**Available data**
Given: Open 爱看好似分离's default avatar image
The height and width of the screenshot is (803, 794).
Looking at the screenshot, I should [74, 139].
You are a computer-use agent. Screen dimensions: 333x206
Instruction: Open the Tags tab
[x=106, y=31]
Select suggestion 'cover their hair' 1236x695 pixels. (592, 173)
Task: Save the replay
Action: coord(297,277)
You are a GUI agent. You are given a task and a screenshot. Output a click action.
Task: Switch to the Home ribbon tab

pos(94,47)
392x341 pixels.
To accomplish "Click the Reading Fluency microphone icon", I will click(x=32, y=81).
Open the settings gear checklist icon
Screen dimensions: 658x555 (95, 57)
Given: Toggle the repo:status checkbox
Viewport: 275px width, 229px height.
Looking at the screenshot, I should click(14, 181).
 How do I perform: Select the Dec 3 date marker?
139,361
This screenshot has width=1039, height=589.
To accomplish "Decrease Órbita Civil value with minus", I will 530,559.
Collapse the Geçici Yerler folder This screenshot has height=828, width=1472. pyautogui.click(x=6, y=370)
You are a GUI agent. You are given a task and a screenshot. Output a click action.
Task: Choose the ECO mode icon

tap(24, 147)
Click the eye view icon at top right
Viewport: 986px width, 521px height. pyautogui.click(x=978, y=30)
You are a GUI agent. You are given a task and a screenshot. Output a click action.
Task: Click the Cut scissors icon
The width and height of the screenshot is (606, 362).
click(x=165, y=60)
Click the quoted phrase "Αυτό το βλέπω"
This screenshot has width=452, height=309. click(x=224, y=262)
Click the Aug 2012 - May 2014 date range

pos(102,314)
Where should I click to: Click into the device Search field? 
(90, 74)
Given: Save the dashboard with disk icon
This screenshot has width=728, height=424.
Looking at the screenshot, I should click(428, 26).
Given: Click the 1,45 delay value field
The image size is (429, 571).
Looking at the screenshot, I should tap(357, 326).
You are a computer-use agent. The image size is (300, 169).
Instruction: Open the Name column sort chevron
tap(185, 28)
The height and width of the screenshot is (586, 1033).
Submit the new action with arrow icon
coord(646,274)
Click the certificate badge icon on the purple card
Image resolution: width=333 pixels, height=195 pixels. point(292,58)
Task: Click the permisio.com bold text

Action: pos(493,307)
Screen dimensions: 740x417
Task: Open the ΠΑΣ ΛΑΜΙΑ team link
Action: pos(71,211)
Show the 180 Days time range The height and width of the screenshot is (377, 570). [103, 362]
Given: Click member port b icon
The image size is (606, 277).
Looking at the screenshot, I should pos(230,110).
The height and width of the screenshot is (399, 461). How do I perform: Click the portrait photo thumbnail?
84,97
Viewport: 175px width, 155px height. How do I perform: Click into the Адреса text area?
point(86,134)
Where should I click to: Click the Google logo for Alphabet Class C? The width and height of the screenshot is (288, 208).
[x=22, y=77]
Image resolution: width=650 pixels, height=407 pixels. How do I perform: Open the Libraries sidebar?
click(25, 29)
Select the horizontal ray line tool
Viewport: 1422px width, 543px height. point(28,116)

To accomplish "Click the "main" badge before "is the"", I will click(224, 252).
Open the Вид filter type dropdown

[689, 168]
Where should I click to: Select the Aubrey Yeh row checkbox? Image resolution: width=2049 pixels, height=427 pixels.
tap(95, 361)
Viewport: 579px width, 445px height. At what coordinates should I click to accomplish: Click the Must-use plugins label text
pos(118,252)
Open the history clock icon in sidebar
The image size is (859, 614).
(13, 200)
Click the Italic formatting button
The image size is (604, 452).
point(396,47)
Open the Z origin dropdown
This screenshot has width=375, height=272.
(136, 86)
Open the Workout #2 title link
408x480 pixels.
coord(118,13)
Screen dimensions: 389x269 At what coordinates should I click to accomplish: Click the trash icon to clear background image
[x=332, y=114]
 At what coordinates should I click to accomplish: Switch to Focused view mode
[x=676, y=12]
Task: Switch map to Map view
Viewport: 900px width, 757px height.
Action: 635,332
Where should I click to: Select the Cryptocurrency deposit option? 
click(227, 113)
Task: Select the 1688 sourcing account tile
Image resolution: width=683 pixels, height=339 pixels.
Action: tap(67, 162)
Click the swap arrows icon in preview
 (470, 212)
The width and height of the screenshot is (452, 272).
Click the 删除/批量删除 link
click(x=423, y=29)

**Assigned task**
As the answer, set down only the lines from the data above between the one holding "Where should I click to: Click into" and the one holding "Click the Italic formatting button", inclusive, exactly as they read.

**Answer**
Where should I click to: Click into the device Search field? 
(90, 74)
Given: Save the dashboard with disk icon
This screenshot has width=728, height=424.
Looking at the screenshot, I should click(428, 26).
Given: Click the 1,45 delay value field
The image size is (429, 571).
Looking at the screenshot, I should tap(357, 326).
You are a computer-use agent. The image size is (300, 169).
Instruction: Open the Name column sort chevron
tap(185, 28)
The height and width of the screenshot is (586, 1033).
Submit the new action with arrow icon
coord(646,274)
Click the certificate badge icon on the purple card
Image resolution: width=333 pixels, height=195 pixels. point(292,58)
Task: Click the permisio.com bold text

Action: pos(493,307)
Screen dimensions: 740x417
Task: Open the ΠΑΣ ΛΑΜΙΑ team link
Action: pos(71,211)
Show the 180 Days time range The height and width of the screenshot is (377, 570). [103, 362]
Given: Click member port b icon
The image size is (606, 277).
Looking at the screenshot, I should pos(230,110).
The height and width of the screenshot is (399, 461). How do I perform: Click the portrait photo thumbnail?
84,97
Viewport: 175px width, 155px height. How do I perform: Click into the Адреса text area?
point(86,134)
Where should I click to: Click the Google logo for Alphabet Class C? The width and height of the screenshot is (288, 208).
[x=22, y=77]
Image resolution: width=650 pixels, height=407 pixels. How do I perform: Open the Libraries sidebar?
click(25, 29)
Select the horizontal ray line tool
Viewport: 1422px width, 543px height. point(28,116)

To accomplish "Click the "main" badge before "is the"", I will click(224, 252).
Open the Вид filter type dropdown

[689, 168]
Where should I click to: Select the Aubrey Yeh row checkbox? Image resolution: width=2049 pixels, height=427 pixels.
tap(95, 361)
Viewport: 579px width, 445px height. At what coordinates should I click to accomplish: Click the Must-use plugins label text
pos(118,252)
Open the history clock icon in sidebar
The image size is (859, 614).
(13, 200)
Click the Italic formatting button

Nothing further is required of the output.